Work to do: Count the lines in the records below that contain the word "dimensions". Reply with the number alone.

Information given:

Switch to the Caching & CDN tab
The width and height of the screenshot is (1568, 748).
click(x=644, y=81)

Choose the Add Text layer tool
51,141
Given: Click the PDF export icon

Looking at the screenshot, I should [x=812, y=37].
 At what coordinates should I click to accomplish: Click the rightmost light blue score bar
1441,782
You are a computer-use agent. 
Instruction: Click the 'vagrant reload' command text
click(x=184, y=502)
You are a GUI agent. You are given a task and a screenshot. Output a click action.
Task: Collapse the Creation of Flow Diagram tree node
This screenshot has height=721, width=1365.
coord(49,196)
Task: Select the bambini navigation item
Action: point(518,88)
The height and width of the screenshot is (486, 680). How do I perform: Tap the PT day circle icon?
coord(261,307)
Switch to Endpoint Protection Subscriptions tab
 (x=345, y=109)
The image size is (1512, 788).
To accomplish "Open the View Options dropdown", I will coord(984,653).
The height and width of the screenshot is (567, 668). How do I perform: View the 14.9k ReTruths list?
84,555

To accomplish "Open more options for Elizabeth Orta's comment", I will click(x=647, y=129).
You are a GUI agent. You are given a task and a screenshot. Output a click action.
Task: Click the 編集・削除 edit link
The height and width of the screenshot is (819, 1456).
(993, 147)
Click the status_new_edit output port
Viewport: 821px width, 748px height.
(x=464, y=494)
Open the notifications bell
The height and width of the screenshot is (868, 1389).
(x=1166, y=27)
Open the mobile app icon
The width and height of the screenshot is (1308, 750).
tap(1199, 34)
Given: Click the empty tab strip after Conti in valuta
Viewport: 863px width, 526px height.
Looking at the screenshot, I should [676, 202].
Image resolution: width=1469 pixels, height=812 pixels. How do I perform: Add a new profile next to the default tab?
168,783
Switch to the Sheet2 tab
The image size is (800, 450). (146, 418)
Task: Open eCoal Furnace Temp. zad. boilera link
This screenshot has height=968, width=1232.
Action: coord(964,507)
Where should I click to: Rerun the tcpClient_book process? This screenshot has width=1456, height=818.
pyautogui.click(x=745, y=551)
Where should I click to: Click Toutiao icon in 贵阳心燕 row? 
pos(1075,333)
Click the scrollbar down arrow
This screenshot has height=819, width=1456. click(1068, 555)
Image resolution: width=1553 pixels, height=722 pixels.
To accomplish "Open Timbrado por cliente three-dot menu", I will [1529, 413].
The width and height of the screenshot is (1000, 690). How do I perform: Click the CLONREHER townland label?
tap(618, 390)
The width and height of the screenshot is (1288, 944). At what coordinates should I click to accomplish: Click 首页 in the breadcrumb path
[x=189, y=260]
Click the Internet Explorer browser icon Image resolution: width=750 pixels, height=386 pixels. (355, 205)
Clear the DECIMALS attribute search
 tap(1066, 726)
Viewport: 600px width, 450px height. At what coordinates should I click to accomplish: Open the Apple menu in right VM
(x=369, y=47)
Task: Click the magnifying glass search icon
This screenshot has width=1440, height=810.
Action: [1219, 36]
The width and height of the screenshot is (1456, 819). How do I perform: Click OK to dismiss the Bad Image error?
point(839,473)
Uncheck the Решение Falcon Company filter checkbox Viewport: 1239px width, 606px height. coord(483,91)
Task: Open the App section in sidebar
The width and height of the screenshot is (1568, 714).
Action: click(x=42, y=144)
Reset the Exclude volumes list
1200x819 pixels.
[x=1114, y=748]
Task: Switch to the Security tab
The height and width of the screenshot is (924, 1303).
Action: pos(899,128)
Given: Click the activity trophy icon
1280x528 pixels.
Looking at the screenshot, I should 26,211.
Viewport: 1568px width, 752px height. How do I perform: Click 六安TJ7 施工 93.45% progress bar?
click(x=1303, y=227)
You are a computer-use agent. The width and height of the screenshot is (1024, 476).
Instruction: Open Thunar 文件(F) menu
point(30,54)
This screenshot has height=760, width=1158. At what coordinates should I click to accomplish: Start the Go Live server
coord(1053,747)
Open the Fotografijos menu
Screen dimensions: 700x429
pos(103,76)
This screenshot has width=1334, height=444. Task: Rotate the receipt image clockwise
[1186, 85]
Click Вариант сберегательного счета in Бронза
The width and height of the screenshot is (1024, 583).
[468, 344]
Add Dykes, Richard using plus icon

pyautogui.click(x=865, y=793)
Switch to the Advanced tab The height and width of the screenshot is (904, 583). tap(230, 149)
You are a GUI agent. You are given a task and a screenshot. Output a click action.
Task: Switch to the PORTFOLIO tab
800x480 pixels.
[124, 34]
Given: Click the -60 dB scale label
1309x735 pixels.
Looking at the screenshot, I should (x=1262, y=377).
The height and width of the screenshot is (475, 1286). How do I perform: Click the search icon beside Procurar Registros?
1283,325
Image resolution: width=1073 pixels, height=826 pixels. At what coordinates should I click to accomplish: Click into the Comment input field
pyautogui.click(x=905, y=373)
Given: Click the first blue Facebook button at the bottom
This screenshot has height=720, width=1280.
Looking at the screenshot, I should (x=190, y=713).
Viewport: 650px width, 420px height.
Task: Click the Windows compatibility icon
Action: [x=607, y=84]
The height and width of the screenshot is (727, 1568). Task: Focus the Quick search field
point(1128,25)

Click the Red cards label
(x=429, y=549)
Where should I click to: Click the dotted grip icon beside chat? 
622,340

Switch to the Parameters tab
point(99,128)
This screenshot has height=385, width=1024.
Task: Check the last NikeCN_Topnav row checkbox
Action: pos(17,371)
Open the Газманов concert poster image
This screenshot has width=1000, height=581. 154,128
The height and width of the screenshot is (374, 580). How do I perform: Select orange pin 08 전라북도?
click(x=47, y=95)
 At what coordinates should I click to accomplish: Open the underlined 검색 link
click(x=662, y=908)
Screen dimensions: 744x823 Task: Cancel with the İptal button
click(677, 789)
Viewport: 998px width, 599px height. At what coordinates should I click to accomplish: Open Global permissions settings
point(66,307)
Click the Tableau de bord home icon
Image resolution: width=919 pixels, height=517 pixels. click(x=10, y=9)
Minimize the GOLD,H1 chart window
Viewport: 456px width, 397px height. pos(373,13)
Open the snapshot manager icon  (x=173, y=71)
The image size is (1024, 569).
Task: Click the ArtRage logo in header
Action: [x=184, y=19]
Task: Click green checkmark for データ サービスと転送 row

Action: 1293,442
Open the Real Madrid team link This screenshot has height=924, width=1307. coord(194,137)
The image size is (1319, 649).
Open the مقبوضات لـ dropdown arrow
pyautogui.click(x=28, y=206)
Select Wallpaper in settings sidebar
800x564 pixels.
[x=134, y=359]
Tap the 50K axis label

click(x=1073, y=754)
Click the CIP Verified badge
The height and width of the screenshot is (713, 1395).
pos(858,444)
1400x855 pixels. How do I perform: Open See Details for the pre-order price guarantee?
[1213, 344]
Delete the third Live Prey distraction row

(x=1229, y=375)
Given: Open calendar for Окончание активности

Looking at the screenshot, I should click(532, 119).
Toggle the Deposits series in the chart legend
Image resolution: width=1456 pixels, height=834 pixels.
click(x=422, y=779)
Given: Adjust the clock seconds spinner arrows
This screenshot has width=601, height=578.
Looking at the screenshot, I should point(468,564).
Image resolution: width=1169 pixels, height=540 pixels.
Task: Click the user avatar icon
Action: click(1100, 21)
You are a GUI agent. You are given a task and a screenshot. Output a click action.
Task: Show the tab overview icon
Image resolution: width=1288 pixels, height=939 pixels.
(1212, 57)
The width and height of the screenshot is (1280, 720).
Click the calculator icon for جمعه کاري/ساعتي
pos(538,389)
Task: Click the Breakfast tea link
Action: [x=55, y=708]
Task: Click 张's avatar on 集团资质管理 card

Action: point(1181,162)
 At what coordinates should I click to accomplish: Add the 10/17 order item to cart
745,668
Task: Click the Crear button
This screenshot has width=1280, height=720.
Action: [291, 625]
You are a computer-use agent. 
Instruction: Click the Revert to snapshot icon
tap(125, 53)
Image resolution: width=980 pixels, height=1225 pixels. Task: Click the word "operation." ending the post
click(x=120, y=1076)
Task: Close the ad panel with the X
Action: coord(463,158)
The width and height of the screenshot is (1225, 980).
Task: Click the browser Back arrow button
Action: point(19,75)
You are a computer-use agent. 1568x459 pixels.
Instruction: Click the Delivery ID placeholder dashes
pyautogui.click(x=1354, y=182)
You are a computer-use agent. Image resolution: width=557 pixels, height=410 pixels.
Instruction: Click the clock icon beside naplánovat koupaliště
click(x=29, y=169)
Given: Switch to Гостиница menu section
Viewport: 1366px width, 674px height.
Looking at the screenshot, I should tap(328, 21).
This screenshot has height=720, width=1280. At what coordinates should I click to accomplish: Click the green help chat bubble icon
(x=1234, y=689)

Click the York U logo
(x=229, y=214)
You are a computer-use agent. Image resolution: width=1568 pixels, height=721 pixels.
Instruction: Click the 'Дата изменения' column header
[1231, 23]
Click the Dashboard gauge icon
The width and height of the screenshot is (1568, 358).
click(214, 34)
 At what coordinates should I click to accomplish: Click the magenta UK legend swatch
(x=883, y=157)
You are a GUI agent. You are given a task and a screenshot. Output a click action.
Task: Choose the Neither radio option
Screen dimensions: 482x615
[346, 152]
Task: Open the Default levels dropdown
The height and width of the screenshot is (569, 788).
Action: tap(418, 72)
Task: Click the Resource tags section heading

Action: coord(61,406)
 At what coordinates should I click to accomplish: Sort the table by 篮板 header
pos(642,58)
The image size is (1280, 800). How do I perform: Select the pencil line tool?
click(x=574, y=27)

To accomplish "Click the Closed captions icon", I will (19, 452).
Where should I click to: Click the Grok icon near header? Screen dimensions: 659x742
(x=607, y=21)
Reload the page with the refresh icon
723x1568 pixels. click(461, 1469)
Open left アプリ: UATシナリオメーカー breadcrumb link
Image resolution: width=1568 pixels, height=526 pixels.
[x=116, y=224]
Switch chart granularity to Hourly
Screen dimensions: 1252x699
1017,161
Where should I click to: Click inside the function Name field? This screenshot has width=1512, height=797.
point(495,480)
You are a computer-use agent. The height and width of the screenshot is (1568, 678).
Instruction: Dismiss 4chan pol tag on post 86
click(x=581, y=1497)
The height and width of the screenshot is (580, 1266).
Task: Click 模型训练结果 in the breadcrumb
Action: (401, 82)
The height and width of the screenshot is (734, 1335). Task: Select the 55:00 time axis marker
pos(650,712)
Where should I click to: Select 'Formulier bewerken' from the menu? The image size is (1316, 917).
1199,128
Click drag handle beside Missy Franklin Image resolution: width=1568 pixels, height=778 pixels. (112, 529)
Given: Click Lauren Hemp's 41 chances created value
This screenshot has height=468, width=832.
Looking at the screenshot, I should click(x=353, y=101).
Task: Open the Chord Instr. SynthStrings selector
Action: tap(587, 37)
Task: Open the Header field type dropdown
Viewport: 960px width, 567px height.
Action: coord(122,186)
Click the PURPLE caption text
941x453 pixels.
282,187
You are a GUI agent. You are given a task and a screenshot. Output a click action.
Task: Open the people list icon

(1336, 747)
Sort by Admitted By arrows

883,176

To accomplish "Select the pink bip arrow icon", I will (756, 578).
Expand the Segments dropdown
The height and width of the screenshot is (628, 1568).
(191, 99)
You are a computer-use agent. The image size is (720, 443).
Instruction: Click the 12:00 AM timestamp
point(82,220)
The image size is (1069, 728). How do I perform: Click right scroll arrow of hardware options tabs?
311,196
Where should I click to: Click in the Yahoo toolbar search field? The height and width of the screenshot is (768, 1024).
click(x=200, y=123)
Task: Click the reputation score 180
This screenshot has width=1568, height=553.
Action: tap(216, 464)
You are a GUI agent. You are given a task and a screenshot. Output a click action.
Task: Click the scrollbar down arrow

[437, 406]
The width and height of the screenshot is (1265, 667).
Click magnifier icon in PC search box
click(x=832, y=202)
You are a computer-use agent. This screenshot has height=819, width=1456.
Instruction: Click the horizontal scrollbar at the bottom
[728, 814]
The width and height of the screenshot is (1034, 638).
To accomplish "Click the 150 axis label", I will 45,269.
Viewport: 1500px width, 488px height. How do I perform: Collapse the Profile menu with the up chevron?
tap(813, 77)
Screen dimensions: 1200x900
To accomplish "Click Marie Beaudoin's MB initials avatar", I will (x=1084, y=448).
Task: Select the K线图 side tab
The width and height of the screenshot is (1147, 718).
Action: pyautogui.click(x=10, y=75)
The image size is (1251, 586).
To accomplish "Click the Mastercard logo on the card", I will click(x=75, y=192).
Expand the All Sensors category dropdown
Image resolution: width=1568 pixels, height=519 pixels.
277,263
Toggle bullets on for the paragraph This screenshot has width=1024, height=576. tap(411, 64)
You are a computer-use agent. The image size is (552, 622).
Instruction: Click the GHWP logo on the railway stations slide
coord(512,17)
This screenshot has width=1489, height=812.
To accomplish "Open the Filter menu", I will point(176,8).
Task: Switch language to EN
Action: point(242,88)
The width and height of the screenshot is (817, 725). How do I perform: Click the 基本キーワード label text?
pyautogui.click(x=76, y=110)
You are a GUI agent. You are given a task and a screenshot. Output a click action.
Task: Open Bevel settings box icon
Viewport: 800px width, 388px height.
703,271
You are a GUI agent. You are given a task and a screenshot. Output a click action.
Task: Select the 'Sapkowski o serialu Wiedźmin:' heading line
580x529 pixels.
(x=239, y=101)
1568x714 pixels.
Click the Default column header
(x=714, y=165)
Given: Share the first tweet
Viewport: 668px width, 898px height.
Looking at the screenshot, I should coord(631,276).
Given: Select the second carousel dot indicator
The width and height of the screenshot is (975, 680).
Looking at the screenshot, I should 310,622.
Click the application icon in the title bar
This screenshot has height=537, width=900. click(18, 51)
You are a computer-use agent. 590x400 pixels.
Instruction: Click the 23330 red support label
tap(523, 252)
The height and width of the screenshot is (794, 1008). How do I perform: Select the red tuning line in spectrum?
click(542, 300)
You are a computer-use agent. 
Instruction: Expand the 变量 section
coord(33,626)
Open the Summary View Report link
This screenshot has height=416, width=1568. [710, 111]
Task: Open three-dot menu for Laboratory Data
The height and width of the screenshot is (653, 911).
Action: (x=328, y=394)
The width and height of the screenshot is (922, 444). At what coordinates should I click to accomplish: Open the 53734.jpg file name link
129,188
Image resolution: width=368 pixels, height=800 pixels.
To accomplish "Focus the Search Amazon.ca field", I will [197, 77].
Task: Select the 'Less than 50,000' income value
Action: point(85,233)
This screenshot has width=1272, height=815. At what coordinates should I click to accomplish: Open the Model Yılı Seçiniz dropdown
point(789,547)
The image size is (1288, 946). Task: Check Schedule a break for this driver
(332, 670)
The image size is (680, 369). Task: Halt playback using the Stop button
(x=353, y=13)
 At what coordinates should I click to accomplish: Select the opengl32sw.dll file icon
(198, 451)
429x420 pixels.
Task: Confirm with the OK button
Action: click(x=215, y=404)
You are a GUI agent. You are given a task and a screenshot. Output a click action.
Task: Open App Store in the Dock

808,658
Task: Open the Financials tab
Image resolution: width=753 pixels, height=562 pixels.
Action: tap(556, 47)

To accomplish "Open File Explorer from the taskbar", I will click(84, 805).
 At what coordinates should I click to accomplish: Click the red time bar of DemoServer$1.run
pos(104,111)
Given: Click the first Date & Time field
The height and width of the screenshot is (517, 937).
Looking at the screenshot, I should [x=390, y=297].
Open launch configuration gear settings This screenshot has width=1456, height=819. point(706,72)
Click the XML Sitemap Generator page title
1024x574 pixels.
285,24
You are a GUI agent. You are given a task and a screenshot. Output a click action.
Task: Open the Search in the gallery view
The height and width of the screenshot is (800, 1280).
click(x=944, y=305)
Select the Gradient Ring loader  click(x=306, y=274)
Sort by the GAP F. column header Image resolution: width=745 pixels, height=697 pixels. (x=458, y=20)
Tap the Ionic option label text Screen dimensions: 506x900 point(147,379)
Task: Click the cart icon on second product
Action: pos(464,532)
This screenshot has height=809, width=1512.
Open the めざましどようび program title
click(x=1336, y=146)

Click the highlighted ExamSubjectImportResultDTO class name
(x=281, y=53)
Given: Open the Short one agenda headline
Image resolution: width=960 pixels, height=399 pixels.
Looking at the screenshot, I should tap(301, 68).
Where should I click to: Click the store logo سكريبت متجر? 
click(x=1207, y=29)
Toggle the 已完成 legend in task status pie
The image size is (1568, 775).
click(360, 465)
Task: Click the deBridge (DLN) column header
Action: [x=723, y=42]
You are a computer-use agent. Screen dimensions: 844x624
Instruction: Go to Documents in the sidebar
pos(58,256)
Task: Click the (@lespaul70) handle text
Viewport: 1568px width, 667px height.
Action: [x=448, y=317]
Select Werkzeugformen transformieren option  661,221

Written solution: 8